Objetivo A
No texto sobre dor e sofrimento, qual programa de televisão ia começar quando obrigavam a pessoa que narra a sair de casa?
Objetivo B
Dê continuidade ao texto sobre dor e sofrimento a partir da última frase apresentada.

Tudo que eu conheço é sofrimento

A Vida me moldou na dor. E isso é tudo que eu conheço: dor, perda, ressentimento, culpa, raiva, sofrimento.

Ou pelo menos é tudo que eu valorizo conhecer. Teve um tempo onde tudo que eu conhecia era alegria. Eu vivia no meio do amor, da leveza, da inocência, das danças de axé na chácara da minha avó, dos pavês de sonho de valsa na casa da outra avó, das madrugadas de Natal fingindo dormir na casa da bisavó para esperar o Papai Noel chegar…

Mas em um ano atípico para mim, no final de dezembro o que chegou foi o sofrimento.

Eu já havia sofrido antes, ou pensava que havia. Os dramas por todas as vezes que meus pais não me deixaram sair de casa, as dores profundas de todos os amores da vida não correspondidos que não duraram uma semana no coração, as maldições praguejadas quando me obrigavam a sair de casa quando ia começar a passar Chiquititas na televisão, o dia que minha mãe brigou feio comigo por uma mentira contada por uma aluna, tudo isso quando sentido, era extremamente dolorido e eu achava que não ia aguentar.

As dores eram válidas, eu as sentia. Piscianos quando sentem, sentem de verdade, um corte na pele ou um “obrigada” que alguém não me disse, feriam da mesma forma. Feriam fundo. Somos as vítimas do zodíaco, do mundo, da galáxia.

Quem dera todo o sofrimento tivesse essas lembranças. Eram dores fortes, mas não eram tudo que eu conhecia. Haviam as alegrias profundas, muitas, aliás.

Depois do acidente de carro eu passei a só enxergar a amargura. E pra não ser vítima como era de costume, fingia que não estava tão machucada assim, mascarando da forma que eu conseguia. Aqui eu até me coloquei no papel da causadora de tudo aquilo. Se eu não tivesse escolhido aquela rota, se eu não estivesse falando com a minha mãe e ela tivesse prestado atenção na curva, se eu não estivesse ali naquele carro…

Foram anos crescendo nas minhas sombras uma dor que se costurava na minha alma. E não era tão visível assim, como eu disse eu mascarava como podia.

Trecho dos dados
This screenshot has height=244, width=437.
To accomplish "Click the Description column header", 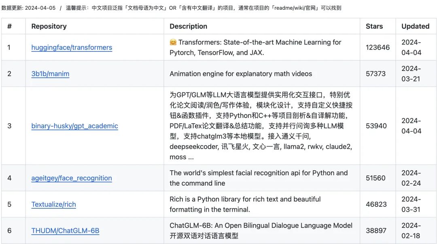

Resposta esperada A
Chiquititas.

Resposta esperada B
Mas assim como o lado escuro da lua, que sabemos estar ali, mas não enxergamos e então esquecemos, esse meu lado dor ia tomando conta de tudo aqui dentro.

Até que não pôde mais se esconder. Não dava mais. Era insuportável manter fechado o portão que segurava essa parte de mim.

E foi logo após um aniversário meu, que esse portão liberou para que todos vissem a minha dor. Foi aí que eu pude vê-la também. E ela estava tão grande que me aconcheguei pequenininha em seu colo e fiz cama no sofrimento.

Não posso dizer que era confortável, que eu curtia estar ali, não. Mas eu conhecia aquele abraço repleto de espinhos. E bem ou mal, era um abraço. Mesmo que me machucasse, mesmo que me escondesse, mesmo que perfurasse meus órgãos vitais. Era um abraço. Um abraço conhecido, de uma dor tão presente que até chegava a consolar.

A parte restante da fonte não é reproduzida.